- **Request**
Give the lines between the line holding "Image resolution: width=1506" and the line holding "will (537, 387).", inclusive, as a two-column CSV with columns text and answer. Use one row for each text and its answer, with each value in a single quoted field and line breaks turned into spaces.

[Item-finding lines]
========
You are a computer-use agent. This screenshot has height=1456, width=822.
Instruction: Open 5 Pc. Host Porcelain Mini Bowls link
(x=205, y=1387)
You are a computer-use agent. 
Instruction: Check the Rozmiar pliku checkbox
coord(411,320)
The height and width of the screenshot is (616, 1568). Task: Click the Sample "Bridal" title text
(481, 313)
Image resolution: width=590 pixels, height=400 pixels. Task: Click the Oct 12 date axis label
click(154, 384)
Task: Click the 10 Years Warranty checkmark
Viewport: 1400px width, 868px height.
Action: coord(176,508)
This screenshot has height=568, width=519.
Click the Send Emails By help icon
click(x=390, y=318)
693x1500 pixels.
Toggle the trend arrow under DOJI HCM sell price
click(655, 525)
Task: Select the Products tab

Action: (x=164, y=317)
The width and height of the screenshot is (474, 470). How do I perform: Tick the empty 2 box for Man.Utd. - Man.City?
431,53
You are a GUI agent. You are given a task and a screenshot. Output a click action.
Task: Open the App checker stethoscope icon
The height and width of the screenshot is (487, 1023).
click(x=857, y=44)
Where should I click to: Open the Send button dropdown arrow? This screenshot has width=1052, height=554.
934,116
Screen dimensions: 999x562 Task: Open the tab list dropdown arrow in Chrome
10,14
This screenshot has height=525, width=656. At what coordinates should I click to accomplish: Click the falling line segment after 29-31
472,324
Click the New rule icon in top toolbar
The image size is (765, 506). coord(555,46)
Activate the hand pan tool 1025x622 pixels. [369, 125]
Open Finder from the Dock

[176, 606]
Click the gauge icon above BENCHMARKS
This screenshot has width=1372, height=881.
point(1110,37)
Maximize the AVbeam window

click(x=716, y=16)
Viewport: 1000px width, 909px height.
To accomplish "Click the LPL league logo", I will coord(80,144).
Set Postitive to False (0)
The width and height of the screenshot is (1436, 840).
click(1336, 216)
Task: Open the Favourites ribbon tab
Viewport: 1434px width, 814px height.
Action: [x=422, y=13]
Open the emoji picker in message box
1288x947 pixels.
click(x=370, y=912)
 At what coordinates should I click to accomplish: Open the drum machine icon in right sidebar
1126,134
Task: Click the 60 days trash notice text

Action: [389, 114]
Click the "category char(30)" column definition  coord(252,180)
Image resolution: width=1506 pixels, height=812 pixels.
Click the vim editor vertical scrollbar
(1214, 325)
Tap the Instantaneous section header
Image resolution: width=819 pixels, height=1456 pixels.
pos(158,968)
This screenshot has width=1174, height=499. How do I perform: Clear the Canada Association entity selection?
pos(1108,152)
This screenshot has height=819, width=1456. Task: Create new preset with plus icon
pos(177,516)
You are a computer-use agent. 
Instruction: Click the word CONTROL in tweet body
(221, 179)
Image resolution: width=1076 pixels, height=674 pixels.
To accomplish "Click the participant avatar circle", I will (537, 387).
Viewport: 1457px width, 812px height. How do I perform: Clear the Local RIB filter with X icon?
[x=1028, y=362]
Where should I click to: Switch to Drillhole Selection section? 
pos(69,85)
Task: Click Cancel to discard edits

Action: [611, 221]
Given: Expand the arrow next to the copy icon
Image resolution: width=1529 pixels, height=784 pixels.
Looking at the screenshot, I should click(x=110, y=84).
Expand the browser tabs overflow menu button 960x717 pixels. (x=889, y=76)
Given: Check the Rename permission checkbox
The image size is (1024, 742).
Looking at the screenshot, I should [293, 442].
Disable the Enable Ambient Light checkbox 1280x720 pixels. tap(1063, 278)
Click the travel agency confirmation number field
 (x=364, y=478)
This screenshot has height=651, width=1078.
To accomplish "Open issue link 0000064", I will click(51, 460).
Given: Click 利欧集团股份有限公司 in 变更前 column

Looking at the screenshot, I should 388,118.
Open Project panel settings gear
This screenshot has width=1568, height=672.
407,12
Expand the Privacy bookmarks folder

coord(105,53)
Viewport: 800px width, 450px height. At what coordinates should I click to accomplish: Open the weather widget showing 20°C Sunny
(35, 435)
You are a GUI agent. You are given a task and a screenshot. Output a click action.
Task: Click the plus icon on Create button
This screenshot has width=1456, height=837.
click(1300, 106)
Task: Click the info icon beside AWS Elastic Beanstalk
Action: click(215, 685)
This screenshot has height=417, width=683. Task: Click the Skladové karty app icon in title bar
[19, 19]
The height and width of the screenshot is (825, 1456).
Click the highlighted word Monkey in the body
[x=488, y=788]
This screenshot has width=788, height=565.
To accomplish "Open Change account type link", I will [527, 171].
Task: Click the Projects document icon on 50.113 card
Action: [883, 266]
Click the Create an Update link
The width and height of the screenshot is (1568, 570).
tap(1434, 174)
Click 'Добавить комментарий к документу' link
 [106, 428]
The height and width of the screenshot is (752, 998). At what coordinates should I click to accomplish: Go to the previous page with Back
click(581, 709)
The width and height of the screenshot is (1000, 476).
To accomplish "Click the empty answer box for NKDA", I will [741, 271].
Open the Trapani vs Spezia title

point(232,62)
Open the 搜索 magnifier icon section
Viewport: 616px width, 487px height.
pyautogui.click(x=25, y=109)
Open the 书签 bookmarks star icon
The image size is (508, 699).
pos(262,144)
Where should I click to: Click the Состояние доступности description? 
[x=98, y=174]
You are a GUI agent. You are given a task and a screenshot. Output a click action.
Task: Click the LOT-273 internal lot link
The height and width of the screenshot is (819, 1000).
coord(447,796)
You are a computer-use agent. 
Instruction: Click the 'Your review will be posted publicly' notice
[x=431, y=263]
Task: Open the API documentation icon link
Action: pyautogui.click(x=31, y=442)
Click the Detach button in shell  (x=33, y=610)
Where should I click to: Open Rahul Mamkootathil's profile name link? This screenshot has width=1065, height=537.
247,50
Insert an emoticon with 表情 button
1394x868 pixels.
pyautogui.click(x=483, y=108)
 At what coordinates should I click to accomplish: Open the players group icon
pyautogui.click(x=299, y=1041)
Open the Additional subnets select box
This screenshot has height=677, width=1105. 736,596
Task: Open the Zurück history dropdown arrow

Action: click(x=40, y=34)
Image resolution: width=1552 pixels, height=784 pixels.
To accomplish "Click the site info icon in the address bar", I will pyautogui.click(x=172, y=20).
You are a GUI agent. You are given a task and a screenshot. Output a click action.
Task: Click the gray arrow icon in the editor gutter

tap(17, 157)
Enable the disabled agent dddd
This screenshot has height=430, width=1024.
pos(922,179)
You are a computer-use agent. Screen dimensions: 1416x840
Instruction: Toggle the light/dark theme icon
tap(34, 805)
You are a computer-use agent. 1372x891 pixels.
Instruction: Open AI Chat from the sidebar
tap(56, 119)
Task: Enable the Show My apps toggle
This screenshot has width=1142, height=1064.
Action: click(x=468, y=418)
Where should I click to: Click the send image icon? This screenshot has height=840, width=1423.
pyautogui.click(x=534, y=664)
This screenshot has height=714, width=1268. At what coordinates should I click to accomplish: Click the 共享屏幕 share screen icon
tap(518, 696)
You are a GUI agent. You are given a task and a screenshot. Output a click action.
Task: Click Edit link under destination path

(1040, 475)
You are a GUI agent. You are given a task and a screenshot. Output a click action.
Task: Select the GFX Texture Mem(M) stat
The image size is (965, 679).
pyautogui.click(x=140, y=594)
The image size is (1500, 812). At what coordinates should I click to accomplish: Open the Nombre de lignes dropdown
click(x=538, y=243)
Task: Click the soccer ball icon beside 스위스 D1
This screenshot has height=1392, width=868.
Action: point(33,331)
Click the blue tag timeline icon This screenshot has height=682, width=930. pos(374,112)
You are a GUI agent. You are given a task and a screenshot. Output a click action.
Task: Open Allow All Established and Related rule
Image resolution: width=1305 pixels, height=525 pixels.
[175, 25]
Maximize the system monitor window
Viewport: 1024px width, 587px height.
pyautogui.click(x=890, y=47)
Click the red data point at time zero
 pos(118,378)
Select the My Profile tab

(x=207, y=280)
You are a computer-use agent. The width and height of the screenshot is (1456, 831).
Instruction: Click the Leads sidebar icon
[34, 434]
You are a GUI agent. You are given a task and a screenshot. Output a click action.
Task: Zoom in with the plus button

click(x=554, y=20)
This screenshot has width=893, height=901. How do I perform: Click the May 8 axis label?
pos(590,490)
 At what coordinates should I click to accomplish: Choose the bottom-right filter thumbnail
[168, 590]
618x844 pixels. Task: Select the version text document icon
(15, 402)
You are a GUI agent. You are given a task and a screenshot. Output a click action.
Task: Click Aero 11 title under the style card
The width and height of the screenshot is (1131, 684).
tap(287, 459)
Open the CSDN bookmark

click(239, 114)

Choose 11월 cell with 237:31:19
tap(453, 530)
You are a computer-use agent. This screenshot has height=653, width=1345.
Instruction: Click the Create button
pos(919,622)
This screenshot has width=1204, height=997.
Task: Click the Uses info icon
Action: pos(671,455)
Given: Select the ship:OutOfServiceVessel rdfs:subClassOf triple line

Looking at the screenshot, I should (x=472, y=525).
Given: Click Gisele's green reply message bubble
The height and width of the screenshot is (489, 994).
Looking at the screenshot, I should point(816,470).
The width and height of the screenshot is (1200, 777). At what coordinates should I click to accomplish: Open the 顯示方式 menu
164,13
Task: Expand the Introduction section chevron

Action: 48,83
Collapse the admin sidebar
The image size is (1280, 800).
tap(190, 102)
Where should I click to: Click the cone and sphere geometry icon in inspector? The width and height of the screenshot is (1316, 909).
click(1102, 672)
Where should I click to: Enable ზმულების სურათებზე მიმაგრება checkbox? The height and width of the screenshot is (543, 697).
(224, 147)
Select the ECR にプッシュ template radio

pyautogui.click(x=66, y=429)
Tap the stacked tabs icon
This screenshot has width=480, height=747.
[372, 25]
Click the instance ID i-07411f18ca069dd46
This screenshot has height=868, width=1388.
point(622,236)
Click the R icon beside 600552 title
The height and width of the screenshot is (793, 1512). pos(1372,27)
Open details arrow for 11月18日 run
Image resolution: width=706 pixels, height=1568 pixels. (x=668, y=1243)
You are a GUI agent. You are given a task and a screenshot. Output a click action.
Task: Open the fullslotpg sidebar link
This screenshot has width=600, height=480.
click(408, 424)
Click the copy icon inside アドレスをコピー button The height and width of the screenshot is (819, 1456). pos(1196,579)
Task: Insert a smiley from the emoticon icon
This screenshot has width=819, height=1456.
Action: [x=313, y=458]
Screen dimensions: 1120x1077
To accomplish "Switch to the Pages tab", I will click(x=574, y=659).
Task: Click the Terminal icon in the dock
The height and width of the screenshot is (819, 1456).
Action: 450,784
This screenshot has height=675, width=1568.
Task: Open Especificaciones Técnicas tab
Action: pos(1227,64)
========
- **Completed task**
text,answer
"Image resolution: width=1506 pixels, height=812 pixels. Click the vim editor vertical scrollbar","(1214, 325)"
"Tap the Instantaneous section header Image resolution: width=819 pixels, height=1456 pixels.","pos(158,968)"
"This screenshot has width=1174, height=499. How do I perform: Clear the Canada Association entity selection?","pos(1108,152)"
"This screenshot has height=819, width=1456. Task: Create new preset with plus icon","pos(177,516)"
"You are a computer-use agent. Instruction: Click the word CONTROL in tweet body","(221, 179)"
"Image resolution: width=1076 pixels, height=674 pixels. To accomplish ""Click the participant avatar circle"",","I will (537, 387)."